En Ciudad de México predominan las extorsiones telefónicas y electrónicas, además de los fraudes, lo que ayuda a explicar su elevada incidencia delictiva.
En Michoacán, en cambio, destaca la extorsión presencial, particularmente en zonas rurales vinculadas con actividades agrícolas de alto valor, como la producción de aguacate y limón.
Baja la percepción de inseguridad en las colonias
La ENVIPE también registra una disminución en la percepción de inseguridad en el entorno más cercano de los ciudadanos.
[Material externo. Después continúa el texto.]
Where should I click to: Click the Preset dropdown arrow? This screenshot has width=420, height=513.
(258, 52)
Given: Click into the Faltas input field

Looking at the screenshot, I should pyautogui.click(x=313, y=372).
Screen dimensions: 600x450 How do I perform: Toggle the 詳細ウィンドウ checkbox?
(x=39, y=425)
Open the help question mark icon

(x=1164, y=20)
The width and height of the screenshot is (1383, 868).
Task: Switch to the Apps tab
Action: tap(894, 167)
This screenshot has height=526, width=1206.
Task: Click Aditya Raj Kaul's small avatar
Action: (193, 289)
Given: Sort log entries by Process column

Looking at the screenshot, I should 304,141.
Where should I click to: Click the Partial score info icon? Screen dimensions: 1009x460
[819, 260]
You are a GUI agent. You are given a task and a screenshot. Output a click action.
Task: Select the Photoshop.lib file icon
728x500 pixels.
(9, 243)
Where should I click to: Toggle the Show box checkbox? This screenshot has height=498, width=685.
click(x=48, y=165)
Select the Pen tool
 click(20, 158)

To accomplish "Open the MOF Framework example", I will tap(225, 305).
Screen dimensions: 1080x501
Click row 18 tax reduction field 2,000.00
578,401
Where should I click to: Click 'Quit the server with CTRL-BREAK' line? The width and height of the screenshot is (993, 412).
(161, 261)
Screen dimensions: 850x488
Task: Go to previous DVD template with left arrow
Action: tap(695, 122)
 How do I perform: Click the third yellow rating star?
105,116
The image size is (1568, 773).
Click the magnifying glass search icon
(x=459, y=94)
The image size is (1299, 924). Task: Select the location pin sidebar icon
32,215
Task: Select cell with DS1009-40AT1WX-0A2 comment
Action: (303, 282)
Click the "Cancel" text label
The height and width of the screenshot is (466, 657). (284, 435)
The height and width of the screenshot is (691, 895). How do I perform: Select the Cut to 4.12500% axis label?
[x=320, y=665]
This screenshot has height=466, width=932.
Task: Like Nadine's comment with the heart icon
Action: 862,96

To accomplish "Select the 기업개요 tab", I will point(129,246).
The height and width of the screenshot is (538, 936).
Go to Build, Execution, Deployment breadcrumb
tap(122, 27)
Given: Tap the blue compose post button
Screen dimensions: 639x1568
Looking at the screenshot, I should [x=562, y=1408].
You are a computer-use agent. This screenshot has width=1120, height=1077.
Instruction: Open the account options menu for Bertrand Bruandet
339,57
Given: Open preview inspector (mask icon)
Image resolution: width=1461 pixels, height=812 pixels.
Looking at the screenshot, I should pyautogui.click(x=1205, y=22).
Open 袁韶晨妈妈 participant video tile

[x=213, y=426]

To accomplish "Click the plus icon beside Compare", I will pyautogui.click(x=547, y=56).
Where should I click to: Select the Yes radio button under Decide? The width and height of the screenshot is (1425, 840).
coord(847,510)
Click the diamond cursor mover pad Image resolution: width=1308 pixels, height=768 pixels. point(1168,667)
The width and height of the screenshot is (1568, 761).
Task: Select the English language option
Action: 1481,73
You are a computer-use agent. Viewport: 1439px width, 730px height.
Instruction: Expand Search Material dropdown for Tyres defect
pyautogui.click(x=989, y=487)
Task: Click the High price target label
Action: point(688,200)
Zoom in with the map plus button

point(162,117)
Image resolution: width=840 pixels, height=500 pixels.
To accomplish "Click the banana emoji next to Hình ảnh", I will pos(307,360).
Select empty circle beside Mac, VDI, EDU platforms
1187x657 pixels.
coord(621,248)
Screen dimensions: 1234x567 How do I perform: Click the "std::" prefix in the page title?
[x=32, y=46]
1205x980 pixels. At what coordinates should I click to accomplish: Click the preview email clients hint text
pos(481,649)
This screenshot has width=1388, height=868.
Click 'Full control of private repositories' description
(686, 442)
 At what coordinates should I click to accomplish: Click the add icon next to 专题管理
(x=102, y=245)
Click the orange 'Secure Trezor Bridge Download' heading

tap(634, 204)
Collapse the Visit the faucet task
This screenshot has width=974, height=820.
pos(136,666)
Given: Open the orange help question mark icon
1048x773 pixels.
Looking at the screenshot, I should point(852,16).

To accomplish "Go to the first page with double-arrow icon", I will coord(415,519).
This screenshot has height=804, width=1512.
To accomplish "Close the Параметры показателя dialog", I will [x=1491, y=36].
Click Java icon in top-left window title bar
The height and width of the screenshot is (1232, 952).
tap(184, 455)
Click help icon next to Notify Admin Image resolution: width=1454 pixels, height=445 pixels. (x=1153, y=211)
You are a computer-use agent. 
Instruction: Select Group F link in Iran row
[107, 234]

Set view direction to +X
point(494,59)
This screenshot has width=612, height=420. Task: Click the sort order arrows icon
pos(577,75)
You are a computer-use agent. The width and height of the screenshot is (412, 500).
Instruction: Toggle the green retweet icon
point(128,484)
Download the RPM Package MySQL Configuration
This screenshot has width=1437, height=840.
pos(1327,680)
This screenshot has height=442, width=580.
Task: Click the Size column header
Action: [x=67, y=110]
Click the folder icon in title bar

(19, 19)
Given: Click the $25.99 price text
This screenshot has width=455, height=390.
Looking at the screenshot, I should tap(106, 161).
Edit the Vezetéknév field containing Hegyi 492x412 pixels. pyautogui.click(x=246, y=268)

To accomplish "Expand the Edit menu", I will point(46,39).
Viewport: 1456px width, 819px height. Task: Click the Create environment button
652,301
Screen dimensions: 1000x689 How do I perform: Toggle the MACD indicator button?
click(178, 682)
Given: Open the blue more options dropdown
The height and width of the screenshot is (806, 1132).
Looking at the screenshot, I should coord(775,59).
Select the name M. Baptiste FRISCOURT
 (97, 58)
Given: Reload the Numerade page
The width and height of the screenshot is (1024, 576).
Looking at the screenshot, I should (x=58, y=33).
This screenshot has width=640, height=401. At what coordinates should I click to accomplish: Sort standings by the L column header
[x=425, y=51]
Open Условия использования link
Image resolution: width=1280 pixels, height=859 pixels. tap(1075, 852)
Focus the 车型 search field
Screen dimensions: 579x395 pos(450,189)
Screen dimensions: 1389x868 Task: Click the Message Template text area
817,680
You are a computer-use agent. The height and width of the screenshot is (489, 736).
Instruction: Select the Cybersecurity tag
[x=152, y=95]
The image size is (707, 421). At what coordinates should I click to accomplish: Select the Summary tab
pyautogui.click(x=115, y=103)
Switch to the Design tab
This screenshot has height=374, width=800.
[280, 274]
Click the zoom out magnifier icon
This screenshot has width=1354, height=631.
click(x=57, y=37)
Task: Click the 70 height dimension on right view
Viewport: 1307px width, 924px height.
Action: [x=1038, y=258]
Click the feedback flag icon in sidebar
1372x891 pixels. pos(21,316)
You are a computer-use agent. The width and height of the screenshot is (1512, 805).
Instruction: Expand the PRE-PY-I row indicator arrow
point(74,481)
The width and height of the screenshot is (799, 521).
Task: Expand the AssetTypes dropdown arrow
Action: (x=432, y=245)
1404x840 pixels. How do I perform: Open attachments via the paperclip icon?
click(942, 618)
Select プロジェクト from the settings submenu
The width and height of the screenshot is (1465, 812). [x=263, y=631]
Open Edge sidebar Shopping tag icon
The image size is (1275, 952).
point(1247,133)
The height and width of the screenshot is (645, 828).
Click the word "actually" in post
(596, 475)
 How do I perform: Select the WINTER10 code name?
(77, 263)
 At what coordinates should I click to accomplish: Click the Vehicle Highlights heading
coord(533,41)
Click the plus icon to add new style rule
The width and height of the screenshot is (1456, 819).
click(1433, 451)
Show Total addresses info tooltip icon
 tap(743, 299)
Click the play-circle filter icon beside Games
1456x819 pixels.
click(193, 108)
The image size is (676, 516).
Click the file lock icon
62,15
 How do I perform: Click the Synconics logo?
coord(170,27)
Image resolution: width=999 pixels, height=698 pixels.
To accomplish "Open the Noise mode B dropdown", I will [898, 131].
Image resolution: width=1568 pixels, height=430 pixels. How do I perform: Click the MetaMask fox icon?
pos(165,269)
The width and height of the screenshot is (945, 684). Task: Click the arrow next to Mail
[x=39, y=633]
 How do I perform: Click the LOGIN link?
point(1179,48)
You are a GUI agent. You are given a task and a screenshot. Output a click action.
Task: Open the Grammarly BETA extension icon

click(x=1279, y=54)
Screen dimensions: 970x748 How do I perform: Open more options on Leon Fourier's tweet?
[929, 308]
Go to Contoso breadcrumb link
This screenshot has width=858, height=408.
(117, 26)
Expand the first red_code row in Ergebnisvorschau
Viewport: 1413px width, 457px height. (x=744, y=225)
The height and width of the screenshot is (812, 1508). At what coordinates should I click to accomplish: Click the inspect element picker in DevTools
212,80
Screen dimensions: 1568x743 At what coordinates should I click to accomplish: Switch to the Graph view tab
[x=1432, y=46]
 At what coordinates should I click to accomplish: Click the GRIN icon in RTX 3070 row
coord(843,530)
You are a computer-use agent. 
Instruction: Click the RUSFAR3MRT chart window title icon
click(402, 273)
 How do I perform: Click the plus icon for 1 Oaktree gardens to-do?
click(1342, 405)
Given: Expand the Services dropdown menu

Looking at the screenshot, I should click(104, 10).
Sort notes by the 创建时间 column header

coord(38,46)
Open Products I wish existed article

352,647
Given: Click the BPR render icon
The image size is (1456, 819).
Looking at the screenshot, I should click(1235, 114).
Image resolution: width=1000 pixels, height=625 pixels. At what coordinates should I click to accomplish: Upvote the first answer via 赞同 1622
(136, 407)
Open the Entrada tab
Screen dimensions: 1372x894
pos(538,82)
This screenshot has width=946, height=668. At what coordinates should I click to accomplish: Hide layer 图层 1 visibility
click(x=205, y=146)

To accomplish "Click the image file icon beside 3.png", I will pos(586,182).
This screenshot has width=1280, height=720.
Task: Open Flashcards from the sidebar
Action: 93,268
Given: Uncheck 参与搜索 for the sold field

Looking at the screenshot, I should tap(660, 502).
La proporción de adultos que dijeron sentirse inseguros en su colonia o localidad pasó del 40 por ciento en 2025 al 35.9 por ciento en 2026, una caída de casi cinco puntos porcentuales.
La mejoría, sin embargo, se diluye conforme aumenta la dimensión territorial consultada. Cuando se preguntó por la seguridad en la entidad federativa, la percepción negativa apenas bajó del 75.6 al 74 por ciento.
"Mientras más alejado es el referente territorial de la persona entrevistada, menos disminuye la percepción de inseguridad", señaló Dyer.
Las diferencias estatales son amplias. En el Estado de México, el 51 por ciento de los habitantes declaró sentirse inseguro en su colonia o localidad, mientras que en Morelos la proporción alcanzó el 50 por ciento.
En el extremo contrario se ubicaron Baja California Sur y Durango, ambos con 19.8 por ciento.
El funcionario explicó que la percepción no depende únicamente de la cantidad de delitos. También influyen el tipo de crimen, su nivel de violencia y las características de las víctimas, como la edad o el sexo.
La delincuencia cuesta 267 mil millones de pesos
El impacto económico del delito alcanzó los 267 mil millones de pesos en 2025, por debajo del máximo de 313 mil millones registrado en 2017.
Las cantidades fueron ajustadas para poder compararlas en términos reales, de acuerdo con el representante del INEGI.
Los hogares mexicanos gastaron, además, unos 91 mil millones de pesos en medidas preventivas, como cerraduras, protecciones, alarmas y otros mecanismos de seguridad.
La cifra representa una disminución cercana al 10 por ciento frente a los 101 mil millones de pesos contabilizados en 2018, pero todavía equivale a un desembolso 30 por ciento superior al destinado por las familias a ropa y calzado.
La reducción de los asaltos y de la percepción de inseguridad en los entornos más próximos ofrece una señal favorable. El avance del fraude y la extorsión, sin embargo, muestra un cambio en los delitos que afectan a la población: menos robos y asaltos en las calles, pero una mayor presencia de engaños y extorsiones mediante el teléfono, internet y las economías locales sometidas al cobro de piso.